My daughter Mia watched the whole thing unfold, and remarked that when you need space, you need space, and that she thinks the mom could have handled it better. The mom wanted her child to “play nice,” and thus she taught her daughter that it was not ok to cry, that her needs didn’t matter, and that she was responsible for someone else’s feelings.

Sometimes, we have responsibilities to others that we can’t neglect, like taking care of our children or going to work. Other than things like that, we have a lot of made up obligations that we either place on ourselves or allow others to give us. These can be things like family events, answering the phone, going out to dinner with a person we don’t really want to spend time with, or watching a TV show with our spouse when we’d rather read a book. When we do things against what our heart really wants and needs, we tell ourselves that our needs and feelings are not important.

Teaching kids how to always take care of themselves and do what makes them happy is probably the best life tool we could ever give them.
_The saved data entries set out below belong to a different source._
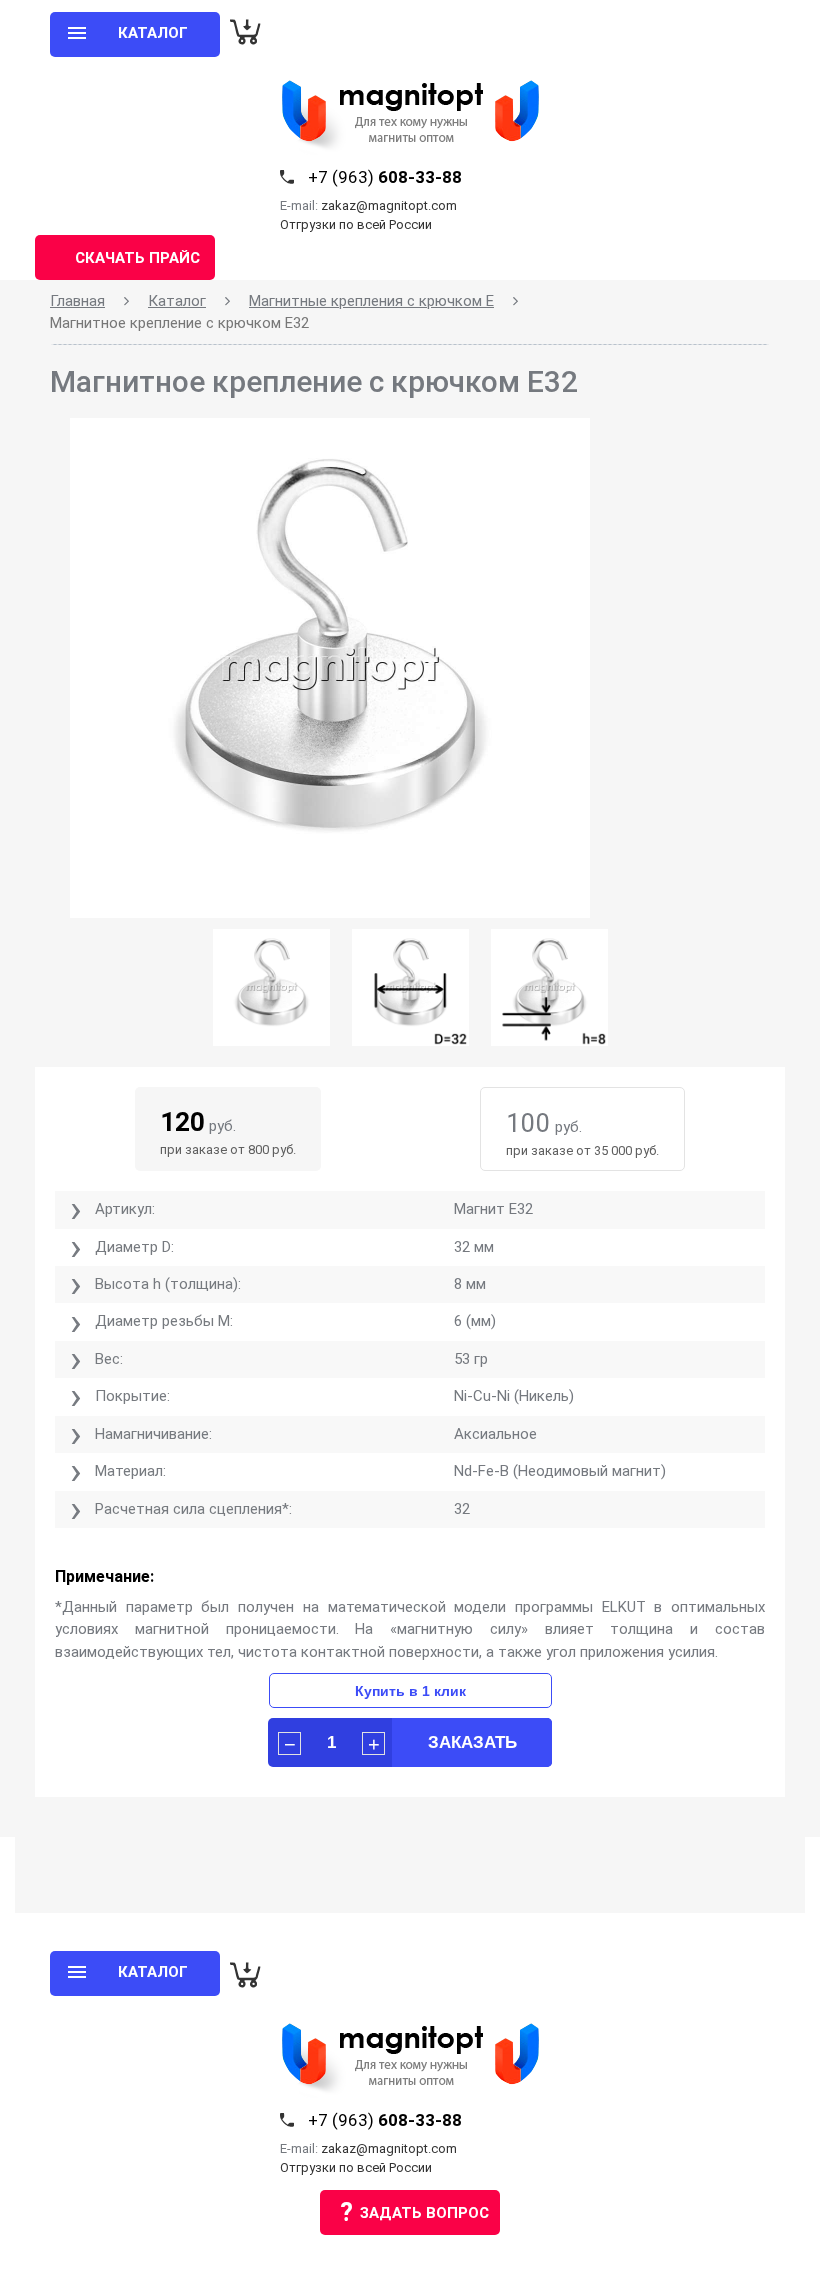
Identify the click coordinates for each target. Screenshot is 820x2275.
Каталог (177, 301)
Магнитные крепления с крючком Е (371, 301)
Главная (77, 301)
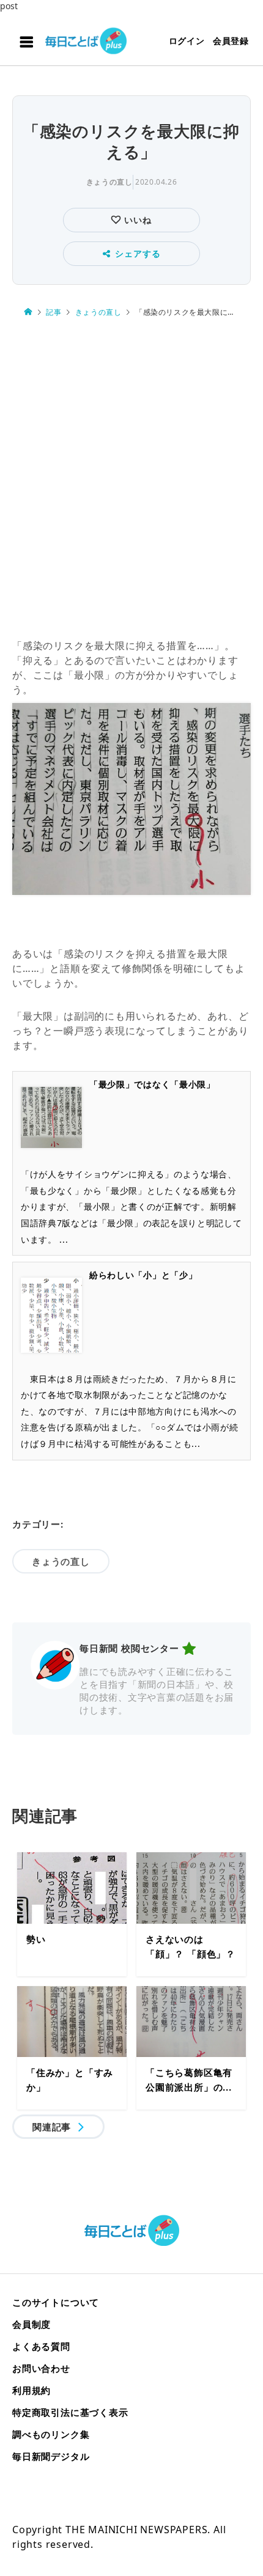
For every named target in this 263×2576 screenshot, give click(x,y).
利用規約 (31, 2390)
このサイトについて (55, 2302)
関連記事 (51, 2127)
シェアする (137, 253)
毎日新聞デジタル (50, 2456)
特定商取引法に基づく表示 (70, 2412)
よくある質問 (41, 2346)
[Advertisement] (131, 478)
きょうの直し (109, 182)
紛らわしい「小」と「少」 (143, 1275)
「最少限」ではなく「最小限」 (152, 1084)
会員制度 (31, 2324)
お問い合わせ (41, 2368)
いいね (136, 220)
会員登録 (231, 40)
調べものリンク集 (50, 2434)
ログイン (187, 40)
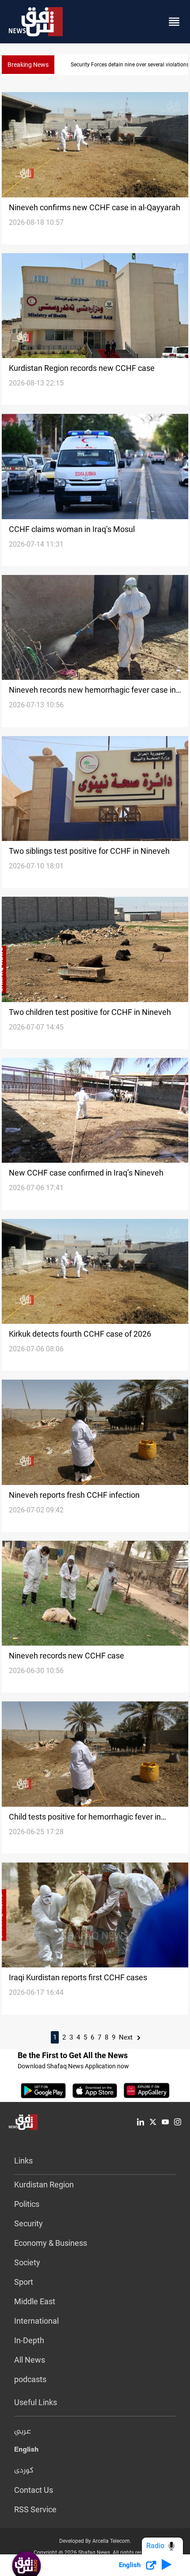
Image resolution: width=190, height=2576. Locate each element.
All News (29, 2359)
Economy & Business (50, 2243)
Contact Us (33, 2490)
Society (27, 2262)
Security (28, 2223)
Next (126, 2037)
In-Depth (29, 2340)
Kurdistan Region (44, 2184)
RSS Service (35, 2509)
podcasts (30, 2379)
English (26, 2451)
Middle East (34, 2301)
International (36, 2320)
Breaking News (28, 64)
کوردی (24, 2470)
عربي (22, 2431)
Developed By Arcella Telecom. (95, 2541)
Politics (26, 2204)
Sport (23, 2282)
This includes helping them determine how to navigate the decision between what is an expectation or obligation, and what is in their highest good at that time. This is empowering.

And for those of us who as adults are still learning how to hold our boundaries, we can learn to say “no.” No is a complete sentence. Interestingly enough, when we learn to take care of ourselves and hold those boundaries, people don’t violate them as much. And the anger, frustration, self hatred, guilt, and feeling taken advantage of can stop.